Reproduce the material from its first line, stopping after the line that contains "Looking at the image, I should click on (780, 22).".

/---

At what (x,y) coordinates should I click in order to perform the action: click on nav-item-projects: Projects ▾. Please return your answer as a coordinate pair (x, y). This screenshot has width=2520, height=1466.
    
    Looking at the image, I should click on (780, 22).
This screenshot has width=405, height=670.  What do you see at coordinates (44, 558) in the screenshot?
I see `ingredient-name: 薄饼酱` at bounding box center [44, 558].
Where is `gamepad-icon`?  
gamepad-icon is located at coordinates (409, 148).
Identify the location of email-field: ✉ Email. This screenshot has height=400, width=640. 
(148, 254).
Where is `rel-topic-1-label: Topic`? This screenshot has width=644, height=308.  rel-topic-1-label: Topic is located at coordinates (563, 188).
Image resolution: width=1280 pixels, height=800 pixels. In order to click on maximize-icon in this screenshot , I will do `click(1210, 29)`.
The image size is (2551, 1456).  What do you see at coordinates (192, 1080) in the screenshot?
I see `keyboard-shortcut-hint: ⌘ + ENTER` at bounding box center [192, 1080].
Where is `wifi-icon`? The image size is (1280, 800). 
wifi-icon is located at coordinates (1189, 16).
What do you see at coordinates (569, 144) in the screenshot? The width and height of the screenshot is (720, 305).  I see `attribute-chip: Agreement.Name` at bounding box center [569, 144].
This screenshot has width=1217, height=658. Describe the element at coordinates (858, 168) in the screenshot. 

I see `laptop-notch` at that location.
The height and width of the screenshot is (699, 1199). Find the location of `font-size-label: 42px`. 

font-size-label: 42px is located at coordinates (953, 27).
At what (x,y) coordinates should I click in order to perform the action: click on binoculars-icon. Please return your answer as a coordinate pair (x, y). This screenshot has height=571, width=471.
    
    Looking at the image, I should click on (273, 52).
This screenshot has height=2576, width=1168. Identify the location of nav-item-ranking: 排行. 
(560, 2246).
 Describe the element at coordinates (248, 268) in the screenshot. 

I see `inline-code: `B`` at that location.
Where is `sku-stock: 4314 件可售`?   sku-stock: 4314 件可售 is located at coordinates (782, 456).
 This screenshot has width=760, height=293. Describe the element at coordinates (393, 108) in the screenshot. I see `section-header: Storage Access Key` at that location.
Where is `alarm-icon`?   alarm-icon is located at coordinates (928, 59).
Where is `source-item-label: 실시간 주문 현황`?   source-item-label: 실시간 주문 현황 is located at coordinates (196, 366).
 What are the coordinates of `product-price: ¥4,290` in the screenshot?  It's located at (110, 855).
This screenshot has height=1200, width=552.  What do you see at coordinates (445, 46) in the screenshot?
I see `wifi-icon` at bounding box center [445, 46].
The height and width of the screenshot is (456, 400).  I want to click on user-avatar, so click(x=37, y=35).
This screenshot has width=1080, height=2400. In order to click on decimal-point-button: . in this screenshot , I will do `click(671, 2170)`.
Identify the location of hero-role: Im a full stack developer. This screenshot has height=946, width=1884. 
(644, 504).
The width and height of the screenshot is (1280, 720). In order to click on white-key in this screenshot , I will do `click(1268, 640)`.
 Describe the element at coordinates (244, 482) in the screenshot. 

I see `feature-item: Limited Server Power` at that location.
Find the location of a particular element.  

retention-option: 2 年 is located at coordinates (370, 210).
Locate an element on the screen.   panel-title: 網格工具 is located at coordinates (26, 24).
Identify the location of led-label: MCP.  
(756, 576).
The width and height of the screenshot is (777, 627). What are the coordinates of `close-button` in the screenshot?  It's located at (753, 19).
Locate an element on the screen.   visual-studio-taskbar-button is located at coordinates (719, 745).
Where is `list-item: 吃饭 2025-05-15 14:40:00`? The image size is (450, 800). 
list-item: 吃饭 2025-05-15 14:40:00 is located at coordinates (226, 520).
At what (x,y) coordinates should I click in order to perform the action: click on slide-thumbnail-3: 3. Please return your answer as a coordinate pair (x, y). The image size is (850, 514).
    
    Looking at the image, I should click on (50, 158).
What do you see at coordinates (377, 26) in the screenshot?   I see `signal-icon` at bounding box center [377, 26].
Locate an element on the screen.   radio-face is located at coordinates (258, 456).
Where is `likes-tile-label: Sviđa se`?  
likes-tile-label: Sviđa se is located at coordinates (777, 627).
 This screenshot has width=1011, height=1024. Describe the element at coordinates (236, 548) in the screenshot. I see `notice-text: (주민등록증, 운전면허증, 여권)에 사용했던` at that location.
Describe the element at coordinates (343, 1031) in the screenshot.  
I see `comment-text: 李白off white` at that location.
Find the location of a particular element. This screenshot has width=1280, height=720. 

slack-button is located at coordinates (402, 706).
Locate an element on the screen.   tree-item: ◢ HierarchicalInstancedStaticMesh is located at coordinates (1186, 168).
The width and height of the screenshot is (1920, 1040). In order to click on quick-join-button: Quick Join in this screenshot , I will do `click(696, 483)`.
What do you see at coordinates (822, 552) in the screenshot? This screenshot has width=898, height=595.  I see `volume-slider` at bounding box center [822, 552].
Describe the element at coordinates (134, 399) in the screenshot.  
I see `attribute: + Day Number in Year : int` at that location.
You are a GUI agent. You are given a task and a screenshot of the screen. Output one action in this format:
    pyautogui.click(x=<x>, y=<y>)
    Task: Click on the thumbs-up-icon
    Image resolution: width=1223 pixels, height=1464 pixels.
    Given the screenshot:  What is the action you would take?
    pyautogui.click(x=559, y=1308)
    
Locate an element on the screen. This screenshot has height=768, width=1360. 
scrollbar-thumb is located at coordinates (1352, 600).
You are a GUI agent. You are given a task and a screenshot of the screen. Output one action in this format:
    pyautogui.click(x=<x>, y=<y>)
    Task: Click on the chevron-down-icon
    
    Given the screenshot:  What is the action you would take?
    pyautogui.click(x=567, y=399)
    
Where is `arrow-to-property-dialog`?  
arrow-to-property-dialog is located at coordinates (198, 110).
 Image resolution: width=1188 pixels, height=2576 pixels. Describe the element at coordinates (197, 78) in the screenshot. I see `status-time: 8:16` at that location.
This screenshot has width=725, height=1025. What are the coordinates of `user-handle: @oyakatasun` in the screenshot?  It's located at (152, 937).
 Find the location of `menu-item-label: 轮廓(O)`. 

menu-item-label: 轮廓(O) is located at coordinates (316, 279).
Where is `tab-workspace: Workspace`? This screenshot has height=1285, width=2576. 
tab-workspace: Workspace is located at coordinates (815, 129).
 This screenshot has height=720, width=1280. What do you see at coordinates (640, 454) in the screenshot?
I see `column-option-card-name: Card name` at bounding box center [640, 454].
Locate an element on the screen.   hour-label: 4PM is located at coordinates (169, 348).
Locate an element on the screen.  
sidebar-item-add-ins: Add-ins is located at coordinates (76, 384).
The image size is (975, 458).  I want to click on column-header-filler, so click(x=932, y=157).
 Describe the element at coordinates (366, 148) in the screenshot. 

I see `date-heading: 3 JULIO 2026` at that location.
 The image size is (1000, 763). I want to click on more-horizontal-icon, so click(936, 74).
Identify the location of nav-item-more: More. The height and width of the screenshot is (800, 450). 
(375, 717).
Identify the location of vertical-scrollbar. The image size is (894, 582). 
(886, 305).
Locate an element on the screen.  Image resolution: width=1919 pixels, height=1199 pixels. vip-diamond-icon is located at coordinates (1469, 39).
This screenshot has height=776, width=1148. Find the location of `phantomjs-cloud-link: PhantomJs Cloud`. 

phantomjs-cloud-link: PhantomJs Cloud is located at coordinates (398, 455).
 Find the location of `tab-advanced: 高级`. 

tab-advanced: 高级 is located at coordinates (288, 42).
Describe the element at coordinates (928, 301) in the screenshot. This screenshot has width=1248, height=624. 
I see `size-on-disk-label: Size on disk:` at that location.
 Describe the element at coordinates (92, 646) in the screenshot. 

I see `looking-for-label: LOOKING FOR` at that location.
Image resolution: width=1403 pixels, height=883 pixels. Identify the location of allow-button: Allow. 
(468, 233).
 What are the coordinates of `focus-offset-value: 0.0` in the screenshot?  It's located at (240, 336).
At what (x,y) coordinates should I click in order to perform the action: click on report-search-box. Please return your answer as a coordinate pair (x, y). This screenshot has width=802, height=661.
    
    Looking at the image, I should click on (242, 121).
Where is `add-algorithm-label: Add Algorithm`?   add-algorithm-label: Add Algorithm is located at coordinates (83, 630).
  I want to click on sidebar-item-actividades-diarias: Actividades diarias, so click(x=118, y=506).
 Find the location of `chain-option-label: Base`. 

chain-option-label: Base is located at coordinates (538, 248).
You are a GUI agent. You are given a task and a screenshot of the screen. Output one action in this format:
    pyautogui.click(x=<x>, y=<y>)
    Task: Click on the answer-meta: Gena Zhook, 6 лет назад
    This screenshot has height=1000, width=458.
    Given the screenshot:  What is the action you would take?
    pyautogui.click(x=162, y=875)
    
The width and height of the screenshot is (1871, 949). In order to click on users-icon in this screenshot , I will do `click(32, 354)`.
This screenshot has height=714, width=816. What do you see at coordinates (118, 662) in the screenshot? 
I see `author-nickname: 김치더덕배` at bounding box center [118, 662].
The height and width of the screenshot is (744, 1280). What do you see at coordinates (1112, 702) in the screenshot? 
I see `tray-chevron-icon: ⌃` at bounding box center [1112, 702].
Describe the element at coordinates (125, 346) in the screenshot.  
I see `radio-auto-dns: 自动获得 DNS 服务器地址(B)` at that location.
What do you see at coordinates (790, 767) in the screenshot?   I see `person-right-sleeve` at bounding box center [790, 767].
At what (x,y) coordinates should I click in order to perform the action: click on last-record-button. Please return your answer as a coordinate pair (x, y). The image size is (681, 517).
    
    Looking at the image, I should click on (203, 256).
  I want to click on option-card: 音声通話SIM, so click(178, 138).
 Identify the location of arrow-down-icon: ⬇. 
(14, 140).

\---

EXERCISE SOLUTION:
At what (x,y) coordinates should I click in order to perform the action: click on nav-item-projects: Projects ▾. Please return your answer as a coordinate pair (x, y). This screenshot has width=2520, height=1466.
    
    Looking at the image, I should click on (780, 22).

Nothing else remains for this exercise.